Of course, through their meanings, word-sounds indicate the
causes and objects of emotion--and this differentiates music from
poetry--but in poetry the emotion is still the primary thing, springing
from inner strivings, and not from objects, as in painting and
sculpture. It is therefore no accident that the contemporary imagists
tend to abandon the forms of verse; their poetry has little or no
regular rhythm; it approximates to prose. For in proportion as poetry
becomes free, it ceases to be tied to musical expressiveness, and may
become objective, without prejudice to its own nature. Prose poetry,
and prose too, of course, may be highly emotional and subjective, for
words can express emotions directly without any rhythmical ordering;
yet prose need not be subjective, as poetry must be.
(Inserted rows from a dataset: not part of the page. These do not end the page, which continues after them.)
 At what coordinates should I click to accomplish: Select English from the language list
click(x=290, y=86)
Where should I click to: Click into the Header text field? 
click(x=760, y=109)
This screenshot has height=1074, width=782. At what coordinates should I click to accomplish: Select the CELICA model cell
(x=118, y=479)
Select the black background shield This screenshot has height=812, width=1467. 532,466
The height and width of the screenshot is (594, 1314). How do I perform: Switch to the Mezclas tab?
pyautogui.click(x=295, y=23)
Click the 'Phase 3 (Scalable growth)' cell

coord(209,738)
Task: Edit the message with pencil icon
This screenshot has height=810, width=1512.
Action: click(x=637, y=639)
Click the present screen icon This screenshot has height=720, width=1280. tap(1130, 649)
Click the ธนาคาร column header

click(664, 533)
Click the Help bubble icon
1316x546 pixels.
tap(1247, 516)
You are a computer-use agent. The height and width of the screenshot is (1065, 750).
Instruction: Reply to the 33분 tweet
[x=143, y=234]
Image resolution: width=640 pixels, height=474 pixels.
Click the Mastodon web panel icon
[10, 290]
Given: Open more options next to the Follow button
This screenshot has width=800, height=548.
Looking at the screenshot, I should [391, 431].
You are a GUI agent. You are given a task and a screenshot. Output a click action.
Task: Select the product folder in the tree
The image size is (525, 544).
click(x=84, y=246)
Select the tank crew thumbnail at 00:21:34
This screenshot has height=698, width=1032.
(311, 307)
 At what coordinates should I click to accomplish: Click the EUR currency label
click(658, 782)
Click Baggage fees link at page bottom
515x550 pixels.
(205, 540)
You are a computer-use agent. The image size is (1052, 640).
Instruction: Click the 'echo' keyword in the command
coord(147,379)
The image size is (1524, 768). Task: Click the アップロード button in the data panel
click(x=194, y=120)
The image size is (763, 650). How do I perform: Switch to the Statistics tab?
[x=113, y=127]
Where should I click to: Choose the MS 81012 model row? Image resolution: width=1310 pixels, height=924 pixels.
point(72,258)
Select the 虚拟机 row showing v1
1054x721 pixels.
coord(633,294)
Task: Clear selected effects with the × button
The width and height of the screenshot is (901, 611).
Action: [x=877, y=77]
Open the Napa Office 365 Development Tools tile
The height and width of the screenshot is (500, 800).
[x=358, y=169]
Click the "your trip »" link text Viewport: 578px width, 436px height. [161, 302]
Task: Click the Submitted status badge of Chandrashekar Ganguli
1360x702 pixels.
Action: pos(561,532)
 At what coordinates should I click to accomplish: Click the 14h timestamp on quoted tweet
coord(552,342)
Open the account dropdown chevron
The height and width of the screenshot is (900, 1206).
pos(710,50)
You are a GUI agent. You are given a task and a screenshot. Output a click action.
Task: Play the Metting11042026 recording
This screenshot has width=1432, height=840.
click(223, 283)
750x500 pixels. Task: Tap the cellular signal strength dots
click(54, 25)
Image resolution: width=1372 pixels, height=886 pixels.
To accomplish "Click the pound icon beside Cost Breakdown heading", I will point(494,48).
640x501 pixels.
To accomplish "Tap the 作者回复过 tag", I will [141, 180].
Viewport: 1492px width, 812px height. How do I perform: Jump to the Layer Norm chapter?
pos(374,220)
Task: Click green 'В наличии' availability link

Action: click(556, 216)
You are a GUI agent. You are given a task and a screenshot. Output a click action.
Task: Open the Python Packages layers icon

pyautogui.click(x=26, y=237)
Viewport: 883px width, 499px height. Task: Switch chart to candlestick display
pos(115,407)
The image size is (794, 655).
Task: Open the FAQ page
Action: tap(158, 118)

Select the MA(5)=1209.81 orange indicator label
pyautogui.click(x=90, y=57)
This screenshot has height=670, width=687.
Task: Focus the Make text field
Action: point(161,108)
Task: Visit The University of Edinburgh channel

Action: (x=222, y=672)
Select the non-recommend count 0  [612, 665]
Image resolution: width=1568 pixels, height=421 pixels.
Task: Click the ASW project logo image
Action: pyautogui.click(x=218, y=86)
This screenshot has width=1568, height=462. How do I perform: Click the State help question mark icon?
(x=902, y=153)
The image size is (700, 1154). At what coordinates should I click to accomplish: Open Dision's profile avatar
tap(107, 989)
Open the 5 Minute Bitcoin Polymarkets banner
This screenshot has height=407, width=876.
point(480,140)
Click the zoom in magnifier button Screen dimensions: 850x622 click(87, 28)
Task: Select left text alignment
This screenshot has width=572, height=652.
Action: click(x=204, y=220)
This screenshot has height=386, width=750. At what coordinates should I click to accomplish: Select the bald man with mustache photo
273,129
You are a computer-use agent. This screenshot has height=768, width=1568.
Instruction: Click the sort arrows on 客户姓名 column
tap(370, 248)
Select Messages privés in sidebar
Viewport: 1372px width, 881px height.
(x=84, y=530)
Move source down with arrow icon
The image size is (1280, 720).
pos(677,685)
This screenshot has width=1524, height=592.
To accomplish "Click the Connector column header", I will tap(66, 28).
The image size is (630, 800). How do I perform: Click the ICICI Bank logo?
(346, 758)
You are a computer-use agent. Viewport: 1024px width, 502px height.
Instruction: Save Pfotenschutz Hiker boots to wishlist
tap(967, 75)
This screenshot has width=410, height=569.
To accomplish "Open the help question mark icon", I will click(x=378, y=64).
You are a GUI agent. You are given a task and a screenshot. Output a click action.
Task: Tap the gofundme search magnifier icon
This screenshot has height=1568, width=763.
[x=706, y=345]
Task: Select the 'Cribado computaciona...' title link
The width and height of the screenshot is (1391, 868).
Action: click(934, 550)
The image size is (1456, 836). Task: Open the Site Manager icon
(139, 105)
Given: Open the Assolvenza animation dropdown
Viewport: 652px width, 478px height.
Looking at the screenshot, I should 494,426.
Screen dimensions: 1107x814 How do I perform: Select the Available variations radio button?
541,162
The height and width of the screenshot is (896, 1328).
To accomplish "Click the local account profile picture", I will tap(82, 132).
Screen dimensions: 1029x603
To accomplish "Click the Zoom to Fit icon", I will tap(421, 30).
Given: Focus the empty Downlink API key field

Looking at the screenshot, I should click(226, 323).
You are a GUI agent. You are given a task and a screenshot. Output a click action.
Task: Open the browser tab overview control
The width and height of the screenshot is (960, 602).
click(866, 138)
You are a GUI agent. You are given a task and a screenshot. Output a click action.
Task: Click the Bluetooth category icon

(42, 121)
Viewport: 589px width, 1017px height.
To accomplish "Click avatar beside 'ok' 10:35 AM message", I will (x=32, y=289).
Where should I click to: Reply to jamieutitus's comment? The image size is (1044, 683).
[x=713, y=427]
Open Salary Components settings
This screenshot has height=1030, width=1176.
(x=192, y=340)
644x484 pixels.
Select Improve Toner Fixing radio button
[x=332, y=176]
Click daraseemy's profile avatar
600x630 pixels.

There is no
absolute difference between prose and poetry; for even prose has its
rhythm and its euphony, its expressiveness of the medium; yet in prose
the rhythm is irregular and accidental and the expressiveness of the
medium incomplete, while in poetry the rhythm is regular and pervasive
and ideally every sound-element, as mere sound, is musical. But this
more complete musical expressiveness of the medium restricts poetry
to a more inward world.
By abandoning the strict forms and restraints of regular rhythms, the
writers of free verse think to gain spontaneity and something of the
amplitude of prose; yet it is doubtful whether they gain as much as
they lose. For, in the hands of the skillful poet, the form, having
become second nature, ceases to be a bond; and the expression, by
taking on regularity of rhythm, acquires a concentration and mnemonic
value which free verse cannot achieve.